Synopsis: Group A Streptococcal Carbohydrate is both immunogenic and protective against GAS infections.
Source: Sabharwal H, et al. Group A Streptococcus (GAS) Carbohydrate As An Immunogen for Protection Against GAS Infection. J Infect Dis. 2006;193:129-135.
Microbiologists have been trying for years to make an effective vaccine against infections caused by the Group A Streptococcus (GAS). The best hope has been a vaccine that targets the outer carbohydrate (CHO) coat, since antibodies to these antigens increase with age and there is less GAS disease as humans age.

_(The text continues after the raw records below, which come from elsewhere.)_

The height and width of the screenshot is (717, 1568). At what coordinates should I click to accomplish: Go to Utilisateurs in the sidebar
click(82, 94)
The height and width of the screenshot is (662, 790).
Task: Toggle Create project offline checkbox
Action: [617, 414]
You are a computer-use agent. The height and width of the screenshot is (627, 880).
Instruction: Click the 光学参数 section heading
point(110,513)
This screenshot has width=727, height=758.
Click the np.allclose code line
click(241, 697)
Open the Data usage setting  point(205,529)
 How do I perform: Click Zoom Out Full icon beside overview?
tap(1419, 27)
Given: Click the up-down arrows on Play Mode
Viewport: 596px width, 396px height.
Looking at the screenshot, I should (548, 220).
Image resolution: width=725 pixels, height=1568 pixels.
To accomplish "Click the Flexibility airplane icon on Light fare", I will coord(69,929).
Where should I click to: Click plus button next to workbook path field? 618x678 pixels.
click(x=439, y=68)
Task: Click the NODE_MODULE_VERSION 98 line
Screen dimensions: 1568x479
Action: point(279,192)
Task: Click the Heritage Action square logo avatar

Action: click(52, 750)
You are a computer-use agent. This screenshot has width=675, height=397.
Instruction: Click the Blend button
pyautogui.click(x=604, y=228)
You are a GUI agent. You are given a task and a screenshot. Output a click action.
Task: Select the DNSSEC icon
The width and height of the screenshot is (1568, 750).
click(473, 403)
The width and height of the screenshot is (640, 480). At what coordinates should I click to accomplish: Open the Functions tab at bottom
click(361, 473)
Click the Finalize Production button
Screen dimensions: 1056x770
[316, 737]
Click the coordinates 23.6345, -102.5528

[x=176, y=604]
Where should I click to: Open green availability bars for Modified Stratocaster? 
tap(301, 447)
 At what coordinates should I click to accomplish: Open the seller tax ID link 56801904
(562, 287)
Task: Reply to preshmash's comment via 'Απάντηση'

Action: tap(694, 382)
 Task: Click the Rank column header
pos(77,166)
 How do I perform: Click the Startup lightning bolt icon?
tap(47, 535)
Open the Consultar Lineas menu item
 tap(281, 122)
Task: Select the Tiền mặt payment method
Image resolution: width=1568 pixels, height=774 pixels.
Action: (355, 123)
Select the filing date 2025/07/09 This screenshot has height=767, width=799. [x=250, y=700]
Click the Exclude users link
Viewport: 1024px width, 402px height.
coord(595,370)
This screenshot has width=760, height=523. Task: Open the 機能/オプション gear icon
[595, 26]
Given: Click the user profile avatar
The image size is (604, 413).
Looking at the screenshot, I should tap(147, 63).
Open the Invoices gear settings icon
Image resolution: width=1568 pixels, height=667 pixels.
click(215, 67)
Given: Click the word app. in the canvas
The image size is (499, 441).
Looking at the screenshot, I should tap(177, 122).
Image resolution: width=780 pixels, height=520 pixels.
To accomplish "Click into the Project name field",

Workers at Rockefeller University in New York have been hot on the path of a CHO-based vaccine. They previously showed that linking CHO to tetanus toxoid produces an improved response over CHO alone. Infectious disease providers are familiar with the relative success of CHO-based pneumococcal vaccine, so tweaking the CHO of GAS seems a reasonable approach to preventing infection with this streptococcus. Sabharwal and colleagues asked 3 new questions: 1) Are antibodies to the new CHO preparation protective in a mouse model?; 2) Is oral colonization affected by parenteral vaccine in mice?; and 3) Is oral GAS correlated with serum antibodies against CHO?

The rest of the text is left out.